§ About this exercise:
If a line in the data has the string "will", please show it.

━━━ Materials provided ━━━

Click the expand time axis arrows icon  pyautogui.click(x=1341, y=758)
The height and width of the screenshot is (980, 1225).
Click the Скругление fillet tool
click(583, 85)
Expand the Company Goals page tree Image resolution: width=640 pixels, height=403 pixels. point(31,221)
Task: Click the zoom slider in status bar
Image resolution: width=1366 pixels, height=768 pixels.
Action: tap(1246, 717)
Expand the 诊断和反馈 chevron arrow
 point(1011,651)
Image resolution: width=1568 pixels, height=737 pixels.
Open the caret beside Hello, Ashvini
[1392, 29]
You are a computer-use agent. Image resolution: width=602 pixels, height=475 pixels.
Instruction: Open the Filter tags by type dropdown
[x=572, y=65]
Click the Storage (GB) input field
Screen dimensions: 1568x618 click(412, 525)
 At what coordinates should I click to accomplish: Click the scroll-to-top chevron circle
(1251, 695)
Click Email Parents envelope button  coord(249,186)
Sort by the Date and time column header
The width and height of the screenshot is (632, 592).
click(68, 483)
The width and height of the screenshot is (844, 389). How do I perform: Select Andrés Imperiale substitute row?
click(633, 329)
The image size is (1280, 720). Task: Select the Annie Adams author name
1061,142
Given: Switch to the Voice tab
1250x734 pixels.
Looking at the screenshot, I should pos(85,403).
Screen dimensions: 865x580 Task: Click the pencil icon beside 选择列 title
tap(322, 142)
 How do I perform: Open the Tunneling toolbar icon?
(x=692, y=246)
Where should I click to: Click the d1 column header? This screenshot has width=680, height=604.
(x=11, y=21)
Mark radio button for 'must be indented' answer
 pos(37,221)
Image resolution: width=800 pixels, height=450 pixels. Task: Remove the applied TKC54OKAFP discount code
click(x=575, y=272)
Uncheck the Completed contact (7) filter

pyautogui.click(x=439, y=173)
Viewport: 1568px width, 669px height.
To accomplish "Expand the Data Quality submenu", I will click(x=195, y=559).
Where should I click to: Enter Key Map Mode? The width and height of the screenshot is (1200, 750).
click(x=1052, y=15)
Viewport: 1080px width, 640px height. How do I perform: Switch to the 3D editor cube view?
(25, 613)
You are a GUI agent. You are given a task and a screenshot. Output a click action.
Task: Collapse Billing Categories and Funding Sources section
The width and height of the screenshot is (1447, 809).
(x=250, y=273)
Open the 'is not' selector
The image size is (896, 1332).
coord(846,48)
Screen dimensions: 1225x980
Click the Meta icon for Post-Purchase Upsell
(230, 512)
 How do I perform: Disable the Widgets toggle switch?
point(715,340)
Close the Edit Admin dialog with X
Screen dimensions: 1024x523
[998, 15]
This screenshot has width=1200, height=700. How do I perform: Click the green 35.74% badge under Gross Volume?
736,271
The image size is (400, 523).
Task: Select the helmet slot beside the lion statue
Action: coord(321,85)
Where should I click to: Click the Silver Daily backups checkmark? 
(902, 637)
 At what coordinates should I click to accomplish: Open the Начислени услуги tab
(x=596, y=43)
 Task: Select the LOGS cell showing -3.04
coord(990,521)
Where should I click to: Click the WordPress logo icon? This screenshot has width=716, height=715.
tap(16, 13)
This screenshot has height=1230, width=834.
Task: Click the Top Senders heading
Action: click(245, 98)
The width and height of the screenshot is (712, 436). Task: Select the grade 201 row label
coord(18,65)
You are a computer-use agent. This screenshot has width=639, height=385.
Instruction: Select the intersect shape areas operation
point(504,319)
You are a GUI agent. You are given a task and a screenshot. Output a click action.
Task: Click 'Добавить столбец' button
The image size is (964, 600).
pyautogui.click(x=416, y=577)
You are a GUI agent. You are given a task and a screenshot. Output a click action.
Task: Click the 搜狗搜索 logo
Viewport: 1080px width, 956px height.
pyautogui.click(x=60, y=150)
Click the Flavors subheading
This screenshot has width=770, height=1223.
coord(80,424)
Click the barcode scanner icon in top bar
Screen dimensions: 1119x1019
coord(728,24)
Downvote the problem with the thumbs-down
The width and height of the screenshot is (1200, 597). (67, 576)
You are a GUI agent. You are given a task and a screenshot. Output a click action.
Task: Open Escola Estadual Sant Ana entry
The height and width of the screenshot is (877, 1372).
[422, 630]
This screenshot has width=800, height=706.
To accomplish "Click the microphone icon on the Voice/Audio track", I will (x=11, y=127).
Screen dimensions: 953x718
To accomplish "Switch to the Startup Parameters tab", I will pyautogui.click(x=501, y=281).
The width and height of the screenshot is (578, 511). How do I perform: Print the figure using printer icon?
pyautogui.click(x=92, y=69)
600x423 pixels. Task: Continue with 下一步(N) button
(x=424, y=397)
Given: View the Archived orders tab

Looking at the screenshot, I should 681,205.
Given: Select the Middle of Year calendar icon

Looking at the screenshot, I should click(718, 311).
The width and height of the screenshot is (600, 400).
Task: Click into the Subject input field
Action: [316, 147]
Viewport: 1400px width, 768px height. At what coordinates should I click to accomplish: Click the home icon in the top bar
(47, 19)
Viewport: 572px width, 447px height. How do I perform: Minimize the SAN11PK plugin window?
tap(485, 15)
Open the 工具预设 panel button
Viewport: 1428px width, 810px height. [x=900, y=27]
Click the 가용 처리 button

━━━

§ Exercise output:
To accomplish "Expand the Data Quality submenu", I will click(x=195, y=559).
To accomplish "Click the microphone icon on the Voice/Audio track", I will (x=11, y=127).
To accomplish "Switch to the Startup Parameters tab", I will pyautogui.click(x=501, y=281).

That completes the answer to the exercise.